What to do: Copy the entries below word for word, from the line with "For every named target in this 1568×1121" up to and including the line with "Home (65, 43)".

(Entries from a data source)
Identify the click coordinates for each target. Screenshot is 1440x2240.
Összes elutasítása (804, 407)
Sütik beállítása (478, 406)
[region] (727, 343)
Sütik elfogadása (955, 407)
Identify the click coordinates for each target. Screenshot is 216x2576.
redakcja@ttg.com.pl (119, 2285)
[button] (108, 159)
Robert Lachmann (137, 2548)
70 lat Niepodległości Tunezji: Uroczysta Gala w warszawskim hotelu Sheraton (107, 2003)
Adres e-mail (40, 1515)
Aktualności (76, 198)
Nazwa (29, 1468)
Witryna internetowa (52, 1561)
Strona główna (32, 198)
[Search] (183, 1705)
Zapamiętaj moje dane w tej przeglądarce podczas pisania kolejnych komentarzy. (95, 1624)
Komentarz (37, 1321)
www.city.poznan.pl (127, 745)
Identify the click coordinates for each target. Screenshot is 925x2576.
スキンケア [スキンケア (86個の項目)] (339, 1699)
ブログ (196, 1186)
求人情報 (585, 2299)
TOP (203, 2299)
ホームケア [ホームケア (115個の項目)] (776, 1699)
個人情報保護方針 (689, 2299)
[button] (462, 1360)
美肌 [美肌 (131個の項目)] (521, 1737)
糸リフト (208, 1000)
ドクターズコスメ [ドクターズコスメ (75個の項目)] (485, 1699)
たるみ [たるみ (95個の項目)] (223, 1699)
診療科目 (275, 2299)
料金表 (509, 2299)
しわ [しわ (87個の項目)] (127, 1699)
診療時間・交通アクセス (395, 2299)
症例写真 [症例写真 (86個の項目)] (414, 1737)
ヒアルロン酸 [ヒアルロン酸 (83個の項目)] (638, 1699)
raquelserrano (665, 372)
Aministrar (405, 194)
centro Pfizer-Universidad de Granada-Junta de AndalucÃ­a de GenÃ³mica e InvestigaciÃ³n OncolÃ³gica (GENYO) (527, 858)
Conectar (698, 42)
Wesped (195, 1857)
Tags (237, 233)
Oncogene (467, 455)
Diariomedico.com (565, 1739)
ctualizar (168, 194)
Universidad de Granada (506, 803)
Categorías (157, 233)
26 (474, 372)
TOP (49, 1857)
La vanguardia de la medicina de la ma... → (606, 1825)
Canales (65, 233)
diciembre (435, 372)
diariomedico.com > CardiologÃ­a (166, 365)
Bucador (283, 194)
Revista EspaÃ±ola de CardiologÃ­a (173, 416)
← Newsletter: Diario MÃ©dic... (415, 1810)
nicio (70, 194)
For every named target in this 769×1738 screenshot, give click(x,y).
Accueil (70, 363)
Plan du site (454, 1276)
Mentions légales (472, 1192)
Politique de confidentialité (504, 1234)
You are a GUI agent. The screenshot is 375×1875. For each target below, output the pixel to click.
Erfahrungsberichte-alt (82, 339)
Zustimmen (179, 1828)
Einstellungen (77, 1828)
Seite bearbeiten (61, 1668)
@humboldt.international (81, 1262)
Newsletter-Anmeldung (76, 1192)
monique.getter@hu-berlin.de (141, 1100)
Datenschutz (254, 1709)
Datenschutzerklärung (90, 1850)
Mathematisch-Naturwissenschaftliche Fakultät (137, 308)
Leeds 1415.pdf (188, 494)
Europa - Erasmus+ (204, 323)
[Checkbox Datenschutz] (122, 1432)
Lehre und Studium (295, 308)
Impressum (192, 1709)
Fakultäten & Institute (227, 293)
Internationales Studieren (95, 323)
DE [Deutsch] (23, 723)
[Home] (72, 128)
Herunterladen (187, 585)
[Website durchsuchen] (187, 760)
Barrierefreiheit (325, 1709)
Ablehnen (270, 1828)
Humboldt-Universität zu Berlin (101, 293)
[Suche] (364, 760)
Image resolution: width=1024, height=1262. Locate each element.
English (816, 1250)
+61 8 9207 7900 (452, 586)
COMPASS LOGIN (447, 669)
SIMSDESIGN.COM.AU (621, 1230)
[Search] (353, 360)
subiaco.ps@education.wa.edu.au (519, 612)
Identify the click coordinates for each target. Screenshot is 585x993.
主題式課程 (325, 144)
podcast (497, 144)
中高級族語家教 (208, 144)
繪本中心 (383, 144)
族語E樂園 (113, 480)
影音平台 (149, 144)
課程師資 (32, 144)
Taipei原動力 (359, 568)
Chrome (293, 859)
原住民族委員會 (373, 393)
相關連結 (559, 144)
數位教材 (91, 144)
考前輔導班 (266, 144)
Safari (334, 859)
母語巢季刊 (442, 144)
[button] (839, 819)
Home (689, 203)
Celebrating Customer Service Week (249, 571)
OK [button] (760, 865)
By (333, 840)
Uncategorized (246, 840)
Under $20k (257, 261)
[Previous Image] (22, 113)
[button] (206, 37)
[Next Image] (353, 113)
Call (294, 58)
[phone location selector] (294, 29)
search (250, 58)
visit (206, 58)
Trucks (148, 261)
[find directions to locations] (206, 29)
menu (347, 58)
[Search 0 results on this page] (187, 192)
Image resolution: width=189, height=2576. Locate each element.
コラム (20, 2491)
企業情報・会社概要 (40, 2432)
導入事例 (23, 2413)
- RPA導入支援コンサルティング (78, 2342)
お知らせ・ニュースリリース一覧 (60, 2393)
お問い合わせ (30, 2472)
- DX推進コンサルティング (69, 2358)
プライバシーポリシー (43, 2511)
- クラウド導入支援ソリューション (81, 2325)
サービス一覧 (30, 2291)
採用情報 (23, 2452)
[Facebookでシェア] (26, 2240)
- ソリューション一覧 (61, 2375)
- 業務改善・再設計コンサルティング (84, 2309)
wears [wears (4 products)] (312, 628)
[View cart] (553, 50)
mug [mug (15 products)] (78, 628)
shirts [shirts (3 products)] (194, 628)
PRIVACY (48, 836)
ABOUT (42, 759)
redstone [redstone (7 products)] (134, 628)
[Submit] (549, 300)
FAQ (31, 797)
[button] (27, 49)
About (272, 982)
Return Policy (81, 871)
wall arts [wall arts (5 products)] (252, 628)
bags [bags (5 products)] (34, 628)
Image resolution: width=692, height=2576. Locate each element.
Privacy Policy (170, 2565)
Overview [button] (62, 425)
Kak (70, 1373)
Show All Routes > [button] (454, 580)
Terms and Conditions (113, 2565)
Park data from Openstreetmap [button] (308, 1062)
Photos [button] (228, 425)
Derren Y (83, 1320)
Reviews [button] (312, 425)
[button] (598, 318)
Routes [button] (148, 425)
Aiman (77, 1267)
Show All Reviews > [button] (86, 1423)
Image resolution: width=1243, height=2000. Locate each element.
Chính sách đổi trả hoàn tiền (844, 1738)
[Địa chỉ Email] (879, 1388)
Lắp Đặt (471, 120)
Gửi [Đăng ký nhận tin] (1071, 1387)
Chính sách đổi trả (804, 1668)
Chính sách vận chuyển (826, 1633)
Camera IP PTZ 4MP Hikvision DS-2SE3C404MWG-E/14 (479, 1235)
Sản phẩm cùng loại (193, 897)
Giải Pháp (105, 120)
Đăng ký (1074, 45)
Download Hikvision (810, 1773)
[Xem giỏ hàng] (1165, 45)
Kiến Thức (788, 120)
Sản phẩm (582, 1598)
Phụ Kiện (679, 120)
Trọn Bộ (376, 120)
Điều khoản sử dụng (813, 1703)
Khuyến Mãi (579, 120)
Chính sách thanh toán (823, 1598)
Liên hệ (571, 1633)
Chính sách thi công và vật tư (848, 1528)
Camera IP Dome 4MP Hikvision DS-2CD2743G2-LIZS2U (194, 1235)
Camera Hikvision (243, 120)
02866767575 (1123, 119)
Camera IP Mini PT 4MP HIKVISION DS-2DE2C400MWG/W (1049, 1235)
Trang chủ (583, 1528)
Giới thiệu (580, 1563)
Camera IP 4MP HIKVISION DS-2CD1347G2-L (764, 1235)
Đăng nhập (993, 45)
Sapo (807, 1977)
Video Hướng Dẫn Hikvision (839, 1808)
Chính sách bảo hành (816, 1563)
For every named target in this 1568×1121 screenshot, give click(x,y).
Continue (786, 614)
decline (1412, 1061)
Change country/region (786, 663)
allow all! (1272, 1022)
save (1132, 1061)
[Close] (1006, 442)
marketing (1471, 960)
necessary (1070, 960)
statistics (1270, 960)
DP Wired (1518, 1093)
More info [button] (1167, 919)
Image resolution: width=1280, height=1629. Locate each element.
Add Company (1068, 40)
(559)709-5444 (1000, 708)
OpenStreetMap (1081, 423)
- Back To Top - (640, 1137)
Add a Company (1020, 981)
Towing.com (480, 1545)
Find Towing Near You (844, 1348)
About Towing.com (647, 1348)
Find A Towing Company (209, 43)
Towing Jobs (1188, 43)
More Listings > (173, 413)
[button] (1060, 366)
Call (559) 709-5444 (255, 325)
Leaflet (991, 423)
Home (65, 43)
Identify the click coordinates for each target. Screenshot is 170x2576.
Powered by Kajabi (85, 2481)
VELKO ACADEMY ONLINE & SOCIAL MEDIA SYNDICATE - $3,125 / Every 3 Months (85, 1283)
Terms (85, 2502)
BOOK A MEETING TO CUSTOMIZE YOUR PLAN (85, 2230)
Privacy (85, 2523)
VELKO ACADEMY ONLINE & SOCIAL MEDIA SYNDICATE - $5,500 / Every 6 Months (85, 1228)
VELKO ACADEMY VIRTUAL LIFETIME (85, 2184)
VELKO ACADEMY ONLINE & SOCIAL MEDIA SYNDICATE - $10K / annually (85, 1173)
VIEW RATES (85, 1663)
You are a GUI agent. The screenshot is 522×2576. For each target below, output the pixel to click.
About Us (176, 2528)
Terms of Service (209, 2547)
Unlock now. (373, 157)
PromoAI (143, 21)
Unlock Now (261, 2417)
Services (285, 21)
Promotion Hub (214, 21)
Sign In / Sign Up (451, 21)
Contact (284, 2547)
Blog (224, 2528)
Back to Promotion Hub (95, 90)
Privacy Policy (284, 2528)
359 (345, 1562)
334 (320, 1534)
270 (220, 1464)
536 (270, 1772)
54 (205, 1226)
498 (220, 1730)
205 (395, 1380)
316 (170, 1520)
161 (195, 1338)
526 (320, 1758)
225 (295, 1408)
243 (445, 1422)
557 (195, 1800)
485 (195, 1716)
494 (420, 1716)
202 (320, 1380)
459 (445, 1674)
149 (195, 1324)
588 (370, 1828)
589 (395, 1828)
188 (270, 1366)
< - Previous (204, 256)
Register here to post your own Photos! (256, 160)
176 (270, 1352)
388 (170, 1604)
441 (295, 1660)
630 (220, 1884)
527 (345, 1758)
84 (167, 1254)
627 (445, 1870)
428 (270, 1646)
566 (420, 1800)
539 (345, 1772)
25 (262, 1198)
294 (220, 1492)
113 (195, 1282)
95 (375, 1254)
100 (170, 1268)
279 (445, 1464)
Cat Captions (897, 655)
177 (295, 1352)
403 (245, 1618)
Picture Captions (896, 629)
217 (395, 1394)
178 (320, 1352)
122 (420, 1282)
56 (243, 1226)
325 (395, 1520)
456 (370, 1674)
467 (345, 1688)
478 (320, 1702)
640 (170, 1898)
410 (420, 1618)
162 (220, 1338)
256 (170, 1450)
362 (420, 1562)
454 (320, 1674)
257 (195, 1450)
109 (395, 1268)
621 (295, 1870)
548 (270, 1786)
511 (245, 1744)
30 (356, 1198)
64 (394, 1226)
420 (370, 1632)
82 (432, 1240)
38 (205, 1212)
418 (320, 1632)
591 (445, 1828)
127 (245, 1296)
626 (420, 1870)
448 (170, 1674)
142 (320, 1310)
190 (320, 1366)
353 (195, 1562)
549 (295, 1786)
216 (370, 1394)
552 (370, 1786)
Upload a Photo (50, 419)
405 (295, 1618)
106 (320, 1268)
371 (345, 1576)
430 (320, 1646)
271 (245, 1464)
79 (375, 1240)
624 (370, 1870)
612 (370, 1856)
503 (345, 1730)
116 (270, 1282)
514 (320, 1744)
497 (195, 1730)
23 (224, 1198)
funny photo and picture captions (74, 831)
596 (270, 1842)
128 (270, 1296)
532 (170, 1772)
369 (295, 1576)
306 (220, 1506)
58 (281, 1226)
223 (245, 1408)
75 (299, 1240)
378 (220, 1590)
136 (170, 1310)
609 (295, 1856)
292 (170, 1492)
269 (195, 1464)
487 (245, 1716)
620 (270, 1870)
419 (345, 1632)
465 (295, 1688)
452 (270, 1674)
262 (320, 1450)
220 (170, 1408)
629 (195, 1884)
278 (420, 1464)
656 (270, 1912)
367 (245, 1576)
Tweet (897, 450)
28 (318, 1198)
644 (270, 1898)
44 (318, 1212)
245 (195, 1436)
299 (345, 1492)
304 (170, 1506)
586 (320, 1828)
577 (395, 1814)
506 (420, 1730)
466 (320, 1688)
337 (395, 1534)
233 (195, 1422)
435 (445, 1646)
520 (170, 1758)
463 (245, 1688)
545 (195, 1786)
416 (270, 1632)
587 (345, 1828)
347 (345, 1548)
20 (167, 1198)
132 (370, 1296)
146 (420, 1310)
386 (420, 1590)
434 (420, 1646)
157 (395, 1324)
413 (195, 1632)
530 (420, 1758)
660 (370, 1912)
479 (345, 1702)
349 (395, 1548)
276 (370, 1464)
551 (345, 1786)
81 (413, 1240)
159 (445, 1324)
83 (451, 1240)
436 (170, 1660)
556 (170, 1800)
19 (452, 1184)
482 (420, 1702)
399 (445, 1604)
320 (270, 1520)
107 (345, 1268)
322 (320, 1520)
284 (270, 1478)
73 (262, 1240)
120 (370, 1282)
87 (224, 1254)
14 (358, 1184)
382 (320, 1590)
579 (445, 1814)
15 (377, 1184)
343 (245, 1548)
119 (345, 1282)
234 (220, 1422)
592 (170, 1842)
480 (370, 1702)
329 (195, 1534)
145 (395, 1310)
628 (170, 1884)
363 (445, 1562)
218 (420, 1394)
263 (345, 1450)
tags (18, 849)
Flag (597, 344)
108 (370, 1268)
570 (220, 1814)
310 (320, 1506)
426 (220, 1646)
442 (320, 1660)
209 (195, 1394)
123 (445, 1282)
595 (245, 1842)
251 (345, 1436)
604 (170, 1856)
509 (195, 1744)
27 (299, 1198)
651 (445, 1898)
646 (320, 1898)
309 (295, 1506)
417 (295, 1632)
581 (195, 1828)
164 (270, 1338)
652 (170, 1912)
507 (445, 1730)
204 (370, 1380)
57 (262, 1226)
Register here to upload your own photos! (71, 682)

Solution to this exercise:
For every named target in this 1568×1121 screenshot, give click(x,y).
Continue (786, 614)
decline (1412, 1061)
Change country/region (786, 663)
allow all! (1272, 1022)
save (1132, 1061)
[Close] (1006, 442)
marketing (1471, 960)
necessary (1070, 960)
statistics (1270, 960)
DP Wired (1518, 1093)
More info [button] (1167, 919)
Image resolution: width=1280, height=1629. Locate each element.
Add Company (1068, 40)
(559)709-5444 (1000, 708)
OpenStreetMap (1081, 423)
- Back To Top - (640, 1137)
Add a Company (1020, 981)
Towing.com (480, 1545)
Find Towing Near You (844, 1348)
About Towing.com (647, 1348)
Find A Towing Company (209, 43)
Towing Jobs (1188, 43)
More Listings > (173, 413)
[button] (1060, 366)
Call (559) 709-5444 (255, 325)
Leaflet (991, 423)
Home (65, 43)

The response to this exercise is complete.